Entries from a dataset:
▬▬▬▬▬▬▬▬▬▬

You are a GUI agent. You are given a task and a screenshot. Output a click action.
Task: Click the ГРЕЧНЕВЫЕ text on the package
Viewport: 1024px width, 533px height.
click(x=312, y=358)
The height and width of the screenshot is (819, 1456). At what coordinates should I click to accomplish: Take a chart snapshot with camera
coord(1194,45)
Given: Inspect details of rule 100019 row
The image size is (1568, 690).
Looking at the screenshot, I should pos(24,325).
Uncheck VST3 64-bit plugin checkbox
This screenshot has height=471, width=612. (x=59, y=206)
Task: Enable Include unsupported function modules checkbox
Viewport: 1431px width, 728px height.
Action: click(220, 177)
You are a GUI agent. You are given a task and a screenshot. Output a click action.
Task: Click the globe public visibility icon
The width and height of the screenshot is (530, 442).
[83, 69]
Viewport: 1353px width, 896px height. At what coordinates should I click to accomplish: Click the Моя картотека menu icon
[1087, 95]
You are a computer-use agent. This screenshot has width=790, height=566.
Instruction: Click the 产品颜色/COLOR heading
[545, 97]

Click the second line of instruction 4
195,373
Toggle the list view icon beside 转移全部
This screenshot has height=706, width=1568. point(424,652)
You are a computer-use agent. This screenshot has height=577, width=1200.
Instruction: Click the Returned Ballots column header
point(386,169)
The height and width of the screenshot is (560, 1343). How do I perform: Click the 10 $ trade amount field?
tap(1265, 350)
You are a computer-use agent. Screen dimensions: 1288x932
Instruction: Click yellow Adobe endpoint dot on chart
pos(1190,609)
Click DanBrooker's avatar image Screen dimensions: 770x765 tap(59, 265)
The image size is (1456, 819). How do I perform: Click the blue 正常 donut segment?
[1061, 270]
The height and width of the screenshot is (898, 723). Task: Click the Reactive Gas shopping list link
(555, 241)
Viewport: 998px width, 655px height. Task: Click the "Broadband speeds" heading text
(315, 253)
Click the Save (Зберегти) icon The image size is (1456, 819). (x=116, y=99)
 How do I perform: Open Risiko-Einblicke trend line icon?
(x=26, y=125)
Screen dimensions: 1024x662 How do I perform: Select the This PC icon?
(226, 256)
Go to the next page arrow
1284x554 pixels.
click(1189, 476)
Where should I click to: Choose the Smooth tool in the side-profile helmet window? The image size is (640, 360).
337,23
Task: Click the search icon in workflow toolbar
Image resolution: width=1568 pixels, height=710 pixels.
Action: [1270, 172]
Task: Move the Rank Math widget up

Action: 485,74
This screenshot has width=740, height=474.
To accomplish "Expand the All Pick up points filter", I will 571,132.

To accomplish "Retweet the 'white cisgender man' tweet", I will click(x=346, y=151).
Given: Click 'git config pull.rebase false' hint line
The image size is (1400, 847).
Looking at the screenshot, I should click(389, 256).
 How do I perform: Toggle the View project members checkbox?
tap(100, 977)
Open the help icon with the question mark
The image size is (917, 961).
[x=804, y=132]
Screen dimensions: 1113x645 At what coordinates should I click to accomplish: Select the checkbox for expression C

▬▬▬▬▬▬▬▬▬▬

Copy out all of the records above word for word.

You are a GUI agent. You are given a task and a screenshot. Output a click action.
Task: Click the ГРЕЧНЕВЫЕ text on the package
Viewport: 1024px width, 533px height.
click(x=312, y=358)
The height and width of the screenshot is (819, 1456). At what coordinates should I click to accomplish: Take a chart snapshot with camera
coord(1194,45)
Given: Inspect details of rule 100019 row
The image size is (1568, 690).
Looking at the screenshot, I should pos(24,325).
Uncheck VST3 64-bit plugin checkbox
This screenshot has height=471, width=612. (x=59, y=206)
Task: Enable Include unsupported function modules checkbox
Viewport: 1431px width, 728px height.
Action: click(220, 177)
You are a GUI agent. You are given a task and a screenshot. Output a click action.
Task: Click the globe public visibility icon
The width and height of the screenshot is (530, 442).
[83, 69]
Viewport: 1353px width, 896px height. At what coordinates should I click to accomplish: Click the Моя картотека menu icon
[1087, 95]
You are a computer-use agent. This screenshot has width=790, height=566.
Instruction: Click the 产品颜色/COLOR heading
[545, 97]

Click the second line of instruction 4
195,373
Toggle the list view icon beside 转移全部
This screenshot has height=706, width=1568. point(424,652)
You are a computer-use agent. This screenshot has height=577, width=1200.
Instruction: Click the Returned Ballots column header
point(386,169)
The height and width of the screenshot is (560, 1343). How do I perform: Click the 10 $ trade amount field?
tap(1265, 350)
You are a computer-use agent. Screen dimensions: 1288x932
Instruction: Click yellow Adobe endpoint dot on chart
pos(1190,609)
Click DanBrooker's avatar image Screen dimensions: 770x765 tap(59, 265)
The image size is (1456, 819). How do I perform: Click the blue 正常 donut segment?
[1061, 270]
The height and width of the screenshot is (898, 723). Task: Click the Reactive Gas shopping list link
(555, 241)
Viewport: 998px width, 655px height. Task: Click the "Broadband speeds" heading text
(315, 253)
Click the Save (Зберегти) icon The image size is (1456, 819). (x=116, y=99)
 How do I perform: Open Risiko-Einblicke trend line icon?
(x=26, y=125)
Screen dimensions: 1024x662 How do I perform: Select the This PC icon?
(226, 256)
Go to the next page arrow
1284x554 pixels.
click(1189, 476)
Where should I click to: Choose the Smooth tool in the side-profile helmet window? The image size is (640, 360).
337,23
Task: Click the search icon in workflow toolbar
Image resolution: width=1568 pixels, height=710 pixels.
Action: [1270, 172]
Task: Move the Rank Math widget up

Action: 485,74
This screenshot has width=740, height=474.
To accomplish "Expand the All Pick up points filter", I will 571,132.

To accomplish "Retweet the 'white cisgender man' tweet", I will click(x=346, y=151).
Given: Click 'git config pull.rebase false' hint line
The image size is (1400, 847).
Looking at the screenshot, I should click(389, 256).
 How do I perform: Toggle the View project members checkbox?
tap(100, 977)
Open the help icon with the question mark
The image size is (917, 961).
[x=804, y=132]
Screen dimensions: 1113x645 At what coordinates should I click to accomplish: Select the checkbox for expression C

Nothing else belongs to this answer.